Austin RN salary throughout career?

U.S.A. Texas

Published

Specializes in NICU.

Hi all! I currently live in Austin and would love to start and raise a family here but I want to know what to expect if I stay here. I've read that new grads make around $21/hr, but what have yall experienced after 2-3 years, 5 years, 10 years? I'm comfortable with the cost of living here and will have my BSN. Also how often to do you get pay raises and how can I move up quickly? I'm also considering going to midwifery school after nursing school but I'm not sure if its a good investment living in Austin. Thoughts? I appreciate all your help and thank you in advance! I'm looking forward to joining the nursing front in central Texas!

Specializes in Critical Care, Education.

I am not in the Austin area so I am unable to provide you with specific information but there is a lot of very well documented evidence on salary compression for nurses. Overall, nursing salaries have not keept pace with inflation for the last 20 years or so. Annual "raises" average only 3%. The only thing that can change this environment is 'market forces' - e.g., a shortage of nurses will drive up salaries as employers compete for applicants. Obviously, this is not going to happen for a very long time.

Unfortunate fact: it is not unusual for hospitals to find themselves in a position of being forced to make across-the-board increases for incumbent nursing staff after they discover that they are offering new grads an hourly wage that is higher than what they are paying experienced staff - whose annual raises were less than inflation over the last few years.

This is what a lot of people don't understand when they compare the (relatively) high starting salaries of new grad nurses to others who enter the workforce with bachelor's degrees. In a few years, those 'other' careers will begin to have salaries that are much higher than nurses... and the gap gets wider as years go by.
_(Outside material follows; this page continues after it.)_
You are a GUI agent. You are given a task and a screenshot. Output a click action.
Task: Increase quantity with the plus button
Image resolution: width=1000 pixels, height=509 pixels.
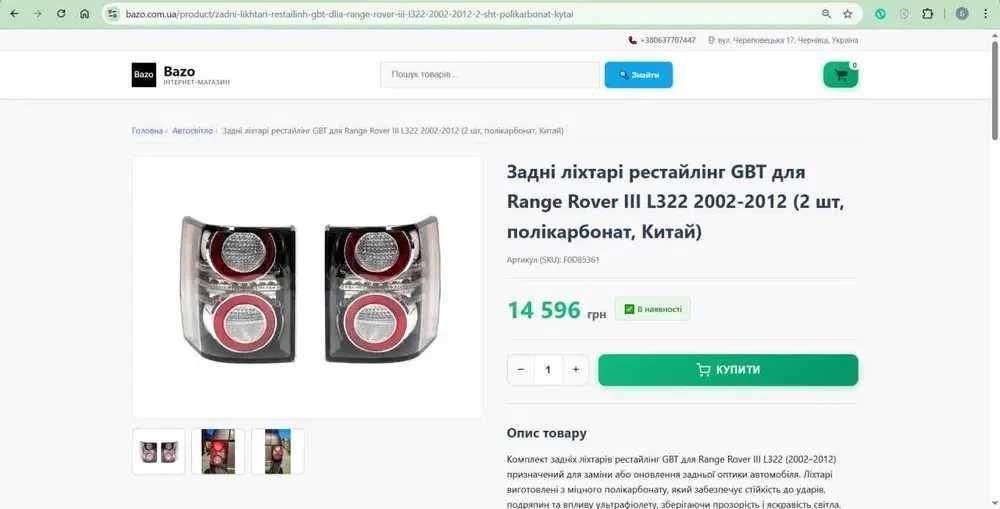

The picture is pretty bleak unless you start marching up the career ladder to higher level positions.

Specializes in NICU.

Sounds promising! :blackeye:

This is the career I belong in so I will roll with the punches! In order to "march up the career ladder" so to speak, do you accomplish this with just more schooling or is it a seniority thing or are there ways to go above and beyond and move quicker than those I started with?

Thanks!

Specializes in NICU.

Any thoughts on how midwifery goes over in Austin or of good stepping stones along the way? I'll be getting my BSN, then getting my MSN in nurse-midwifery or dual study CNM-FNP.